##### Passage provided

11. The system of claim 10, wherein to perform the rank-based factorization, the processor is configured to:

down-sample the factorized weights for each of the set of target layers of the LLM based on the pruning ratio to compress the factorized weights for each of the set of layers of the LLM.

12. The system of claim 7, wherein to update the pruned LLM, the processor is configurable to:

generate an initial output for each of the one or more corresponding layers of the pruned LLM;

generate an additional output for each of the one or more additional layers; and

determine an output for each of the one or more corresponding layers of the pruned LLM based on the initial output and the additional output.

13. A non-transitory computer-readable medium storing computer-executable instructions for compressing and tuning a large language model (LLM), the computer-executable instructions configured for:

receiving an LLM, a pruning ratio, an initial rank, and a set of target layers from a plurality of layers of the LLM;

performing a dependency-wise pruning of the LLM based on the pruning ratio to generate a pruned LLM;

performing a rank-based factorization of the LLM based on the initial rank to generate factorized weights for each of the set of target layers of the LLM; and

updating the pruned LLM by injecting one or more additional layers to one or more corresponding layers of the pruned LLM to generate a compressed LLM,

wherein the one or more additional layers are based on the factorized weights for each of the set of target layers of the LLM.

14. The non-transitory computer-readable medium of claim 13, the computer-executable instructions are configured for:

fine-tuning the compressed LLM for a specific domain or for a specific task by fine-tuning the factorized weights for the one or more additional layers of the compressed LLM based on domain-specific training data or task-specific training data respectively.

##########
##### Data supplied

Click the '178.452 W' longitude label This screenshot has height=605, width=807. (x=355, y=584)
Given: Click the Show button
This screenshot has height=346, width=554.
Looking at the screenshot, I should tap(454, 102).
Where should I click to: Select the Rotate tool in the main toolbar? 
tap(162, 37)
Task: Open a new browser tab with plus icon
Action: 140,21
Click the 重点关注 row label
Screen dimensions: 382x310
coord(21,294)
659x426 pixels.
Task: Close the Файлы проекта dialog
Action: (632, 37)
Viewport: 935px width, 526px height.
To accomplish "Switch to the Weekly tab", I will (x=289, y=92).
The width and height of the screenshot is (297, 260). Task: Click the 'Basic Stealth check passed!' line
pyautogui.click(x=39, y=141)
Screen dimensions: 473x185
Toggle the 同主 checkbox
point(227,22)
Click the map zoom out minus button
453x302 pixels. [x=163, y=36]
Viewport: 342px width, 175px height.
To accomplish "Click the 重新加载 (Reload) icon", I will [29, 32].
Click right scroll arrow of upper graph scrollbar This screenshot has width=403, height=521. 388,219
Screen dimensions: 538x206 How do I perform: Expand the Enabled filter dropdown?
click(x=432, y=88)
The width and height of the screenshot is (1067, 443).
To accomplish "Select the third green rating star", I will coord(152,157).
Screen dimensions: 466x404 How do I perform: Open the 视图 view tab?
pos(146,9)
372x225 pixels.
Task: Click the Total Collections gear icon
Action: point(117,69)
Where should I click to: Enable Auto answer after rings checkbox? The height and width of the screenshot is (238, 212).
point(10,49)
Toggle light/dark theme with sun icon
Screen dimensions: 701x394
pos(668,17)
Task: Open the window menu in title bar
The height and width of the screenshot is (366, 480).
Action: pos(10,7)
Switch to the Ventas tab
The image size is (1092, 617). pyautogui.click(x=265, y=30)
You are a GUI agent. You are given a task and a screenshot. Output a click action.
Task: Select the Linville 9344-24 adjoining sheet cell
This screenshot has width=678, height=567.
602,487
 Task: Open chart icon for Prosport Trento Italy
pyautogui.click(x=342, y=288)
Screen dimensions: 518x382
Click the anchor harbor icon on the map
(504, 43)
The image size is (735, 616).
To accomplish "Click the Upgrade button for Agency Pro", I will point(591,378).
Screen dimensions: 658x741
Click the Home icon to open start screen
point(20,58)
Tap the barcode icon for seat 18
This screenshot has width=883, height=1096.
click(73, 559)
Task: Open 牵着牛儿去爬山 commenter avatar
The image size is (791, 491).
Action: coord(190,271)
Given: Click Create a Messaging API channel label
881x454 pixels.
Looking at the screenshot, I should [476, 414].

##########

| What this exercise asks |
1 > Answer these questions about the LLM compression claims:
(a) According to claim 13, what four items are received?
(b) In claim 11, what are the factorized weights down-sampled based on?
(c) In claim 14, what kinds of training data are used to fine-tune the factorized weights?
2 > Resume the LLM compression claims, picking up after the end of claim 14.
These rows have no connection to the LLM compression claims.

| Results of the exercise |
1 >
(a) An LLM, a pruning ratio, an initial rank, and a set of target layers from a plurality of layers of the LLM.
(b) The pruning ratio.
(c) Domain-specific training data or task-specific training data.

2 >
15. The non-transitory computer-readable medium of claim 13, wherein to perform the dependency-wise pruning, the computer-executable instructions are configured for:

grouping dependent layers from the plurality of layers of the LLM, based on one or more parameters, into a set of groups;

determining a similarity between each of the set of groups based on a cosine distance among them; and

determining a number of connections to be pruned from each of the set of groups based on the similarity and the pruning ratio.

16. The non-transitory computer-readable medium of claim 13, wherein to perform the rank-based factorization, the computer-executable instructions are configured for:

applying a singular value decomposition on each of the set of target layers to generate singular value decomposition matrices (SVDMs) for each of the set of target layers, wherein the SVDMs comprises initial factorized weights for a given layer;

determining a rank for each of the set of target layers based on application of a pre-defined algorithm on singular values from the corresponding SVDMs, wherein the singular values are arranged in a ranked order; and

normalizing the rank for each of the set of target layers based on the initial rank to determine the factorized weights for each of the set of target layers of the LLM.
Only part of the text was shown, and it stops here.